Yani çocuk olmaktan bihaber nesiller yetiştirmekte gayet başarılıyız. Ama bundan da kötüsü, korumasız veya başında anne baba var diye normal bir hayatı olduğu düşünülen bazı talihsiz çocukların, yetişkinlerin her türlü şiddet ve işkencesine maruz kalıyor olması. Bir olay gün yüzüne çıktığı zaman öfkeden deliye dönüyoruz ve hemen toplumsal tepki veriyoruz ya, aslında kafamızın bir köşesinde aynı insanların (insan demek zorundayım, kusura bakmayın) bundan önce kaç çocuğa aynı şeyleri yaptıkları duruyor. Çünkü biliyoruz, insanı böyle şeylere iten o içgüdü, başarılı oldukça cesaret alır, cesaretlendikçe de bir tık öteye geçer. O yüzden kimse “Şeytana Uyma” veya “Aşırı Alkol”, “Uyuşturucu Madde etkisi altında olma” gibi bahaneler üreterek şansını denemesin. Suç sabit ve insanlık dışı bir eylem. Joker “Ben kötü biri değilim aslında. Sadece siz iyi olmamı hak etmiyorsunuz” diyerek bu insanları anlatmaya çalışmadan önce, Joaquin Phoenix, siyah renkteki çekicini kullanarak malum arkadaşların hesabını kesiyor film boyunca.

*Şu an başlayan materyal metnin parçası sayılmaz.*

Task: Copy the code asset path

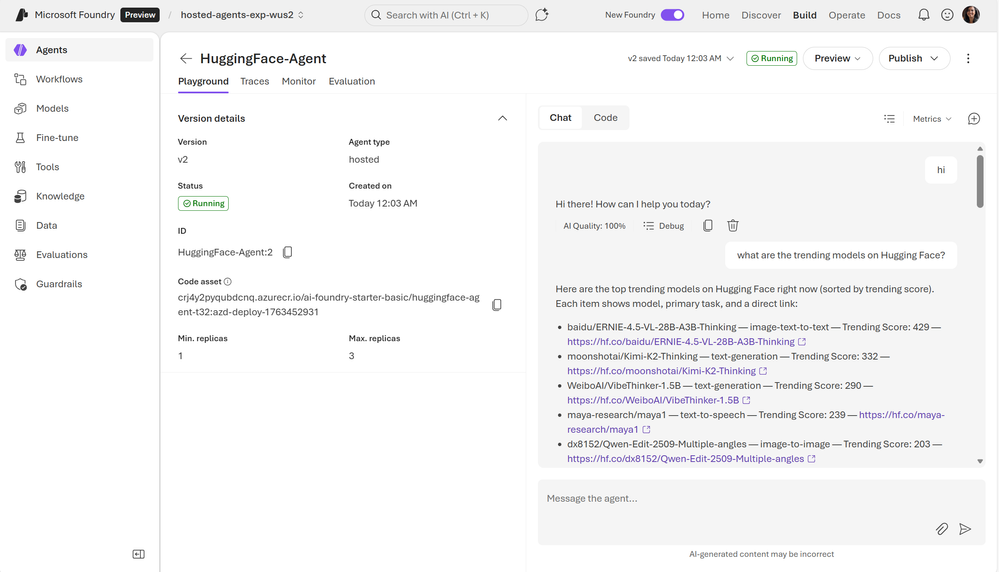Action: tap(497, 305)
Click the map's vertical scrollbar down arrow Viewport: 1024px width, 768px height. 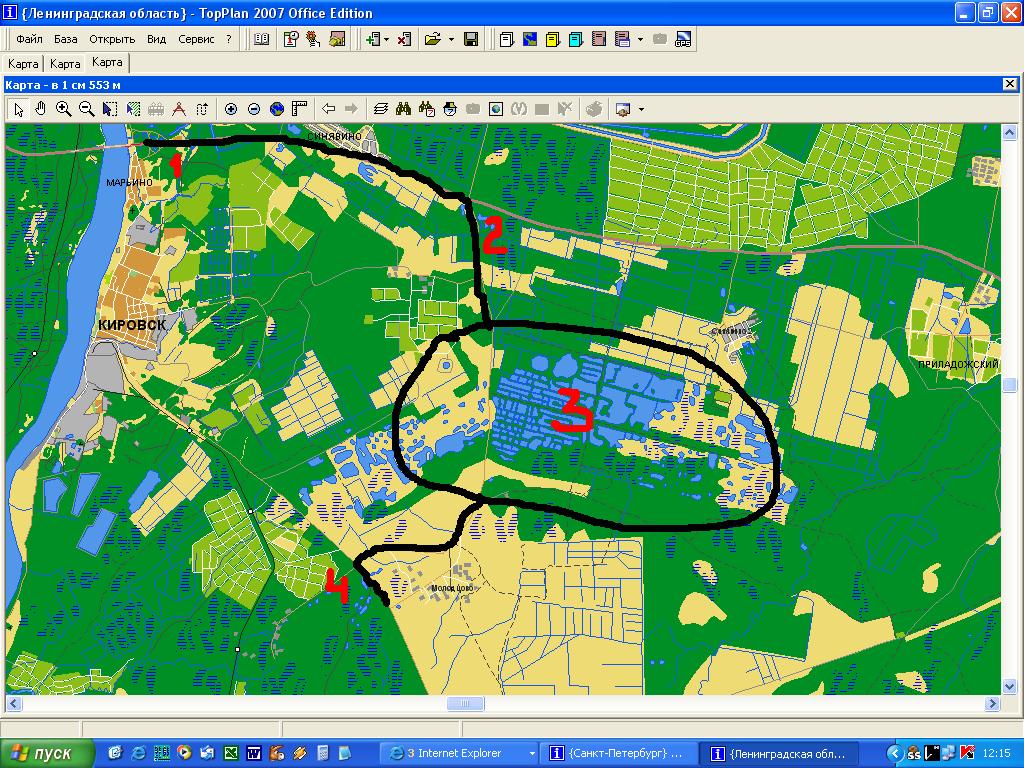1010,687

Şimdi bu şekilde anlattım diye, koca bir filmi şiddete ve istismara dayandırmayın sakın. Gerçekten çok derin ve ince tahlilleri olan bir film “Hiçbir Zaman Burada Değildin/ You Were Never Really Here.” Ancak ben size bu detayları, sondan geriye doğru giderek, bir dahaki sefere cömertçe paylaşacağım. Çünkü şu an odak noktam, bir sinema filminin lezzetini tartışmaktan ziyade, bir insanlık suçunu gözümüze sokan görsellerle kirli. O yüzden çocuklarımızın bize “Hiçbir zaman burada değildin” demelerine müsaade etmemeyi umut ederek, bu filmi sizlere öneriyorum. İzleyin, ben de filme dair birinci yazımı hazırda tutayım. Dilerim ki kırmızı mumlar hiç olmasın. Olmuşlara da kafamızı çevirmeyelim, elektrikler kesilmedi demeyelim. İyi seyirler.